How must employers control the risks?
Employers have a duty to assess risks to lone workers and take steps to avoid or control risks where necessary.
This must include:
- involving workers when considering potential risks and measures to control them;
- taking steps to ensure risks are removed where possible, or putting in place control measures, e.g. carefully selecting work equipment to ensure the worker is able to perform the required tasks in safety;
- instruction, training and supervision; and
- reviewing risk assessments periodically or when there has been a significant change in working practice.
This may include:
- being aware that some tasks may be too difficult or dangerous to be carried out by an unaccompanied worker;
- where a lone worker is working at another employer’s workplace, informing that other employer of the risks and the required control measures; and
- when a risk assessment shows it is not possible for the work to be conducted safely by a lone worker, addressing that risk by making arrangements to provide help or back-up.
Risk assessment should help employers decide on the right level of supervision. There are some high-risk activities where at least one other person may need to be present.
- working in a confined space, where a supervisor may need to be present, along with someone dedicated to the rescue role;
- working at or near exposed live electricity conductors; and
- working in the health and social care sector dealing with unpredictable client behaviour and situations.
Which particular problems affect lone workers?
Lone workers should not be put at more risk than other employees. Establishing a healthy and safe working environment for lone workers can be different from organising the health and safety of other employees. Some of the issues that need special attention when planning safe working arrangements are set out below, but your risk assessment process should identify the issues relevant to your circumstances.
Why is training particularly important for lone workers?
Training is particularly important where there is limited supervision to control, guide and help in uncertain situations. Training may also be crucial in enabling people to cope in unexpected circumstances and with potential exposure to violence and aggression.
Lone workers are unable to ask more experienced colleagues for help, so extra training may be appropriate. They need to be sufficiently experienced and fully understand the risks and precautions involved in their work and the location that they work in.

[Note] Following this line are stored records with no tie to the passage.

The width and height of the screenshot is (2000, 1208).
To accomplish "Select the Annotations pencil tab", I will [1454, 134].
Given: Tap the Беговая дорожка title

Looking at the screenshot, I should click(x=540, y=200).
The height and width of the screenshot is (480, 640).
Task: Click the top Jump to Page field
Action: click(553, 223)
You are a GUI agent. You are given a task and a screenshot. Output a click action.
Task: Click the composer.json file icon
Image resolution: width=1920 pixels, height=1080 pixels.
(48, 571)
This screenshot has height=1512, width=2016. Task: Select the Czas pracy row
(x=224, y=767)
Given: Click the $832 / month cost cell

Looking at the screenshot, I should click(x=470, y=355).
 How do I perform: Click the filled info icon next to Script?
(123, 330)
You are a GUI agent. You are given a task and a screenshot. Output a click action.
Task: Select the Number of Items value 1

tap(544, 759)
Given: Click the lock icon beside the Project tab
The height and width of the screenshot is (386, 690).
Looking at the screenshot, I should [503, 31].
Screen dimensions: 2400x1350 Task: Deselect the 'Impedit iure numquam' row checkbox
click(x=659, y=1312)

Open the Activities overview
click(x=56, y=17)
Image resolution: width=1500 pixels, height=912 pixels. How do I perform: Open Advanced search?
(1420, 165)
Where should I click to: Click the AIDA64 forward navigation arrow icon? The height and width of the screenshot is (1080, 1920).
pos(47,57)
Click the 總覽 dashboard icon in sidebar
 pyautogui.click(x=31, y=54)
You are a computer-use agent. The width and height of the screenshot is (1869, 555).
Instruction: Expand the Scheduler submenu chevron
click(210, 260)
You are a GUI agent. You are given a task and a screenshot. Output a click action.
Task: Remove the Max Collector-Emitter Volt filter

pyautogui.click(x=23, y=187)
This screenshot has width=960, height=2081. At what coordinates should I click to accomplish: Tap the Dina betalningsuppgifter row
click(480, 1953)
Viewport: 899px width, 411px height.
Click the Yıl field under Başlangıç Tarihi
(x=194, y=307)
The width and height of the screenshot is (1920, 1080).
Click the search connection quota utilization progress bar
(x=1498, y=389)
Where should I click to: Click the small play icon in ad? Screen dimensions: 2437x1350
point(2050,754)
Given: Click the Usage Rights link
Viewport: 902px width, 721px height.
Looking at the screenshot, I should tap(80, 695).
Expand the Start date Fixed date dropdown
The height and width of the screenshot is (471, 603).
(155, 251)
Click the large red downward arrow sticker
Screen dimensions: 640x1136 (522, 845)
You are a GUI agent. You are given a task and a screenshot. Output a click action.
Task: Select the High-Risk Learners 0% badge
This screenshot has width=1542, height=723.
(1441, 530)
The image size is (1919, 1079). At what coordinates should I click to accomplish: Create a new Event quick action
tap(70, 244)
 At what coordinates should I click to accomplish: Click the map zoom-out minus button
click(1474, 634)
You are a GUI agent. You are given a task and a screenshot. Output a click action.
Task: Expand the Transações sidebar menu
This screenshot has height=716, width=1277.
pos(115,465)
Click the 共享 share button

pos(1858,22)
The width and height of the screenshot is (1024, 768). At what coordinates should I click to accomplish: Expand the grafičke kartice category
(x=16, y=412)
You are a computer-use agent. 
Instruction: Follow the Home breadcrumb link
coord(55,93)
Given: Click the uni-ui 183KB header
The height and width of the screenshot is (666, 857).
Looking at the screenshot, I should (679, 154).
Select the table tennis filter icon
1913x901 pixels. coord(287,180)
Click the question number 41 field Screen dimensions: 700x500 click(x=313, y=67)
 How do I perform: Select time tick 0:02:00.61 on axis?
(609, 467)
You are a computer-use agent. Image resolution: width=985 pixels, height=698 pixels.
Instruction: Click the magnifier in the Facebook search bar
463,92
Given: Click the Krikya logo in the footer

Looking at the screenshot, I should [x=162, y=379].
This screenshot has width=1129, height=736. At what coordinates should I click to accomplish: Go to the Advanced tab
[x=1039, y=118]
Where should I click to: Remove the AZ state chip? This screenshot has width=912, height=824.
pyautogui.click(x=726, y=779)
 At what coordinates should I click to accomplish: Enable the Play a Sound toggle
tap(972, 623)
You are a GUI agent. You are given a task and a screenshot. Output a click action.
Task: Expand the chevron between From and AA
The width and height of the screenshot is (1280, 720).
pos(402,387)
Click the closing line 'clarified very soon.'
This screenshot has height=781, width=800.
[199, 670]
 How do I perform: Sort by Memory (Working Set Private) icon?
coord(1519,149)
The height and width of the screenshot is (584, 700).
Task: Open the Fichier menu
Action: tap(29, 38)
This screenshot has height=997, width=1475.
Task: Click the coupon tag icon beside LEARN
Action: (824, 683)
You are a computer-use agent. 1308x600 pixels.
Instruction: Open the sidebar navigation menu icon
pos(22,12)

Employers should set the limits to what can and cannot be done while working alone. They should ensure workers are competent to deal with the requirements of the job and are able to recognise when to seek advice from elsewhere.
Procedures must be put in place to monitor lone workers as effective means of communication are essential. These may include:
- supervisors periodically visiting and observing people working alone;
- pre-agreed intervals of regular contact between the lone worker and supervisor, using phones, radios or email, bearing in mind the worker’s understanding of English;
- manually operated or automatic warning devices which trigger if specific signals are not received periodically from the lone worker, eg staff security systems;
- implementing robust system to ensure a lone worker has returned to their base or home once their task is completed.
What happens if a person becomes ill, has an accident, or there is an emergency?
Your assessment of the risks should identify foreseeable events. Emergency procedures should be established and employees trained in them.
Information regarding emergency procedures should be given to lone workers. Your risk assessment may indicate that mobile workers should carry first-aid kits and/or that lone workers need first-aid training. They should also have access to adequate first-aid facilities.